My Research Ambition

I’m aiming to achieve the optimal trade-off between theory and learning.

Design algorithms that benefit both from rigorness of theory and flexibility of ML for different applications from combinatorial optimization to derivative pricing.

Example figure

This figure here shows my general research ambition. For any learning task, we can measure the amount of struture or prior knowledge we incorportate in the particular learning method we use, and we put an axis here. On the left-most of this axis, we have “pure learning” methods where we generally learn everything from scratch without any prior modeling about the system, and these methods are easy to set up but require a large amount of training. While on the right-most of this axis we have methods that are “pure theory”, where they generally require a huge effort in defining rigorous mathematical formulation of system dynamics, optimizations or optimality conditions, but once these things are set up, we could analytically solve for optimal solutions without any training.

I want to argue that all the methods on this axis is a particular method that WE CHOOSE to solve the problem (e.g. optimal control / optimization … ) at hand, and the optimal solution method in terms of prior modelling effort is unlikely to lie at the two end-point of this axis but somewhere in the middle for a variety of problems. If we can “theorize” “pure learning” methods or “learningrize” “pure theory” methods, we could potentially hit the optimal trade-off between rigorousness and flexibility, thus achieving optimal solutions or policies with relatively small amount of modelling effort as well as relatively small amount of training effort.

This is what I am trying to pursue in my master study and my research.

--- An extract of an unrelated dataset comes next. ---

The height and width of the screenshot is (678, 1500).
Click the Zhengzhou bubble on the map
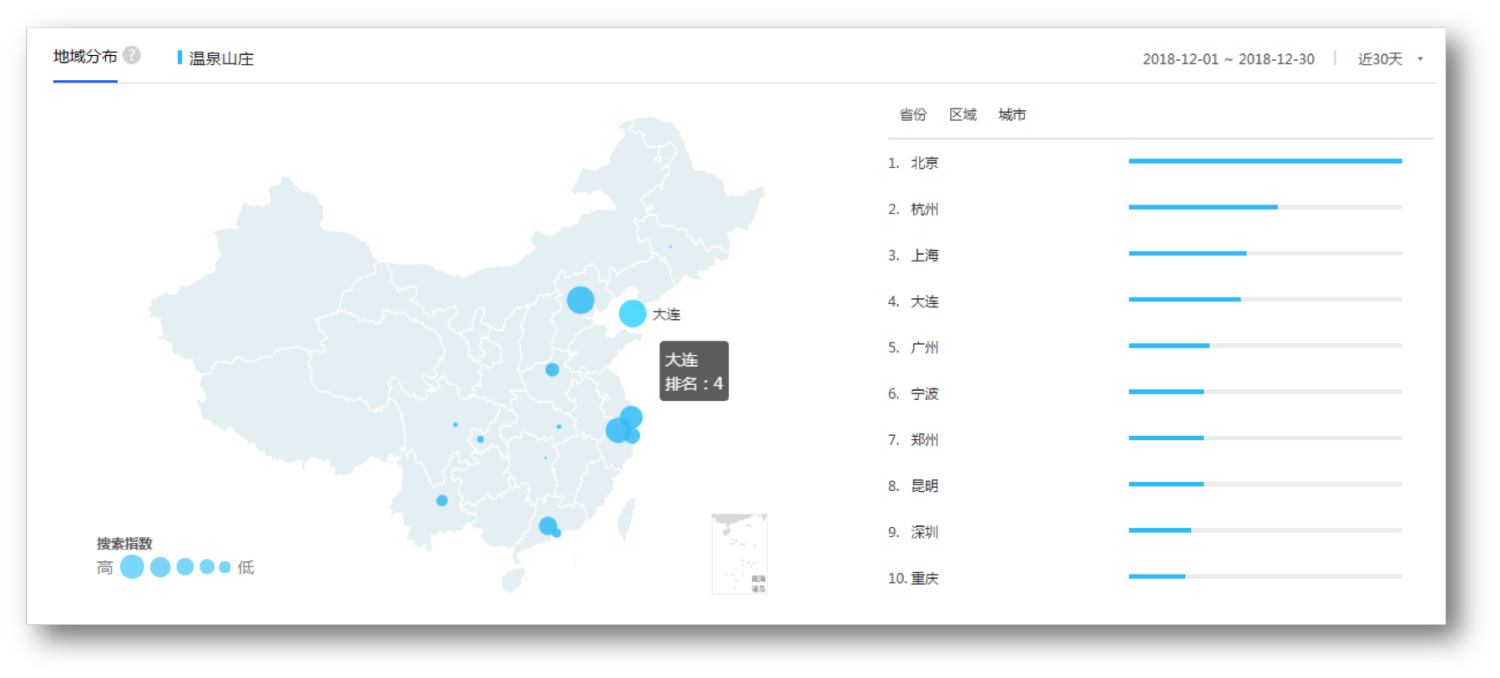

Below I will discuss my projects that are directly related to this topic.


ML (RL) for CG

For solving large scale optimization problem (color-coded by dark blue in figure above), “pure learning” method corresponds to train a large neural net directly to output optimal solution from solved optimizations, and a “pure theory” method correpsonds to traditional fixed-rule operational research algorithm column geneartion (CG). By trying to achieve an optimal trade-off between learning and theory, I embed a Reinfocement learning agent inside CG algorithm where agent learn to select varaible to enter the basis optimally, which led to my first project RLCG and my first publication in NeurIPS 2022. The sturcure / prior knowledge I use to achieve such trade-off is the fact that the solution process / optimal basis dynamics is given by CG algorithm rather than a pure generative process or an arbitrary mapping in “pure learning” methods.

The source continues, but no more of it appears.